Sixth, as for the argument that the applicants’ right to the presumption of innocence had been infringed under s.11, the court sent a strong message that to argue a court hearing was required for each traveller, as the applicants did, was flawed.
Seventh, it described the subject of s.12, “cruel and unusual punishment,” in terms of being “abhorrent or intolerable to society” and “grossly disproportionate.” Then it said, “It is manifest that the requirement to stay at a GAA or a DQF for 24-72 hours cannot be described in any of these terms.”

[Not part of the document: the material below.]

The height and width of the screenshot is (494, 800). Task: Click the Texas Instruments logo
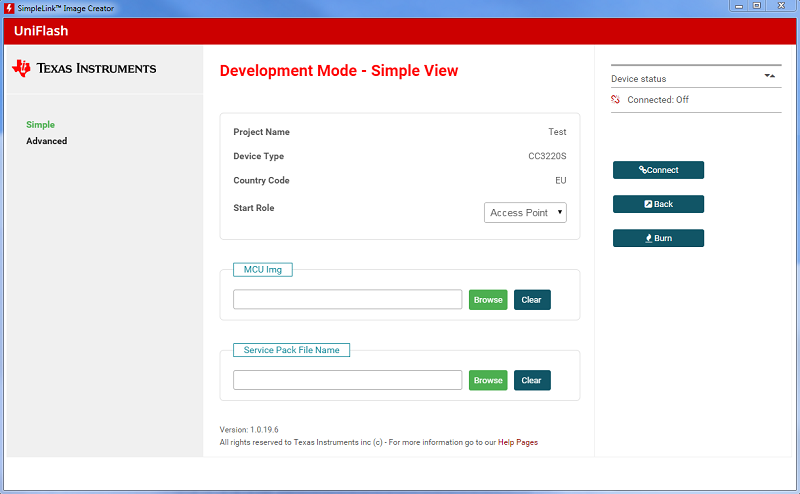click(84, 69)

The court concluded its lengthy decision with reasons why the measures were made with the proper legal authority found in the federal Quarantine Act. The court said that even stricter measures could be possibly imposed like a longer period of quarantine at the border as long as the Quarantine Act was complied with. It ended by saying that some people may not like the rules, but if someone chooses to travel and thereby endangers others, the law will allow the state to protect its citizens. That may come as either good news or bad news to employers. While workforce health is critical during the winter months, travel restrictions devastated much of the travel industry and related enterprises. While legal challenges may be mounted in the future, some may think twice before arguing the Charter was breached.